_Текстовый блок:_
■ ■ ■ ■ ■ ■ ■
Я есть — в другом. Рембо,
ты заблуждался!
Ты снял с себя свой чепец,
ты думал, что справишься сам (151).

Однако этим тезисным, овнешненным блумианством, в котором еретик сражается с возлюбленными им еретиками, «убийство отца» в поэзии Эшлемана не ограничивается. Его агоническое исследование подрывного, хтонического Эроса, вырастая из более ранних моделей «герменевтики подозрения», пересекается многими своими прозрениями с Лаканом и Деррида. Перед нами, возможно, последний представитель того этапа художественной мысли, для которого фрейдо-юнговское наследие активировало свой порождающий заряд с минимальным смещением, достаточным, чтобы вывернуть наизнанку систему гендерных означающих. Трансгрессивный язык у Эшлемана выступает преданным спутником (и катализатором) эрозии фаллогоцентризма. В своей критической атаке на имеющиеся у художественного наследия модели мужского и женского поэт обращается к первозвеньям — к материальному выражению тех архетипов, которыми занималась «кощунская» наука fin-de-siècle: распад и гармония, постигаемые поэтом-визионером, проступают в первую очередь через древнейшие следы человеческого семиозиса — наскальную живопись, в которой знаки мужского и женского одновременно и внятны каждому, и предельно остранены. Но едва ли не более мощный удар по маскулинности наносится со стороны рефлексии личного опыта. Следующее признание из вышеупомянутого письма Сесару Кальво можно считать идеальным напоминанием о том, что феминизм — это всегда борьба и за свободу мужчин тоже:

Пока я не женился, женщина для меня была просто п.да, и я относился к ней со всем присущим этому слову презрением, из-за чего, разумеется, вышел такой п.дец в моем общении с мужчинами, что у меня никогда не было настоящих «друзей» в том смысле, в каком я умею ценить их сейчас [Eshleman 1969: 58].

 

Второй брак Эшлемана радикализирует это осознание не просто половой скованности, а неумения доверять ни мужчинам, ни женщинам, приводившего поэта в юности к «естественным» насмешкам над гомосексуалами и сводившее его половую жизнь к тому, чтобы перепихнуться по-быстрому на переднем сиденье. На протяжении более чем полувека Кэрил Эшлеман (урожд. Райтер) была и остается для Клейтона не просто традиционной музой и спутницей (т. е. уильямсовской «Кóрой в аду»), а важнейшим собеседником, редактором и практически соавтором, разделяя с ним все превратности планетарной центрифуги любви. Осмысляя свой союз с Кэрил в стихах, Клейтон находит для этого важнейшее философское понятие — «дружба» (54). В послесловии к «Под земным арестом» поэт говорит об этом так:

Вот уже 20 лет, как Кэрил Эшлеман олицетворяет собой для меня идеал «читателя» и «редактора». В своей роли первого слушателя она бесценна. Может быть, порой и справедливо, как у Гинзберга, что «первая мысль — самая лучшая», но, в основном, в моем случае, сочинительство — это очень замедленный, еле идущий процесс, при котором через одни фильтры материал мало-помалу просачивается, а другие приходится убирать. В этих попытках извлечь эссенцию материала, чей контекст не перестанет сдвигаться, пока наконец не «встанет на место», отзывы Кэрил, ее принятие вперемешку с неприятием помогли мне пробиться взглядом и через поверхностную ясность, и через беспочвенную непонятность. Если подробнее, Кэрил переписывает мне целые отрывки текстов (черновые), а иногда умеет перевести стихотворение в иное русло каким-нибудь одним ловким выражением — она научила меня впускать другого человека в мое творческое пространство, благодаря чему там появляются любовь и согласие. Иногда я даже полностью передаю стихотворение в ее руки, чтобы посмотреть, куда нас это заведет. Поэтому для меня большая радость поблагодарить ее за участие в уже не первой моей книге (183).
■ ■ ■ ■ ■ ■ ■
_Данные:_

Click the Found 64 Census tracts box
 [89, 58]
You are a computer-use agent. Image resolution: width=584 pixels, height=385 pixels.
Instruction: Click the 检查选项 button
■ ■ ■ ■ ■ ■ ■
_Задания:_
1 > Ответьте по тексту об Эшлемане на три вопроса:
(а) Кому адресовано письмо, из которого приводится признание поэта о его отношении к женщинам?
(б) Какое философское понятие, по тексту, находит Клейтон, осмысляя в стихах свой союз с Кэрил?
(в) Сколько лет, по словам поэта в послесловии, Кэрил Эшлеман олицетворяет для него идеал «читателя» и «редактора»?
2 > Повторите без изменений отрывок из текста об Эшлемане между словами «Пока я не женился, женщина» и «[Eshleman 1969: 58].», включительно.
3 > Почему, согласно признанию из письма, приведенному в тексте об Эшлемане, у поэта до женитьбы не было настоящих «друзей»? Ответьте одним–тремя предложениями.

_Ответы по порядку:_
1 >
(а) Сесару Кальво.
(б) «Дружба».
(в) 20 лет.

2 >
Пока я не женился, женщина для меня была просто п.да, и я относился к ней со всем присущим этому слову презрением, из-за чего, разумеется, вышел такой п.дец в моем общении с мужчинами, что у меня никогда не было настоящих «друзей» в том смысле, в каком я умею ценить их сейчас [Eshleman 1969: 58].

3 > До женитьбы он видел в женщине лишь предмет презрения, обозначаемый грубым словом. Это презрение разрушило и его общение с мужчинами, поэтому настоящих «друзей» в том смысле, в каком он ценит их теперь, у него не было.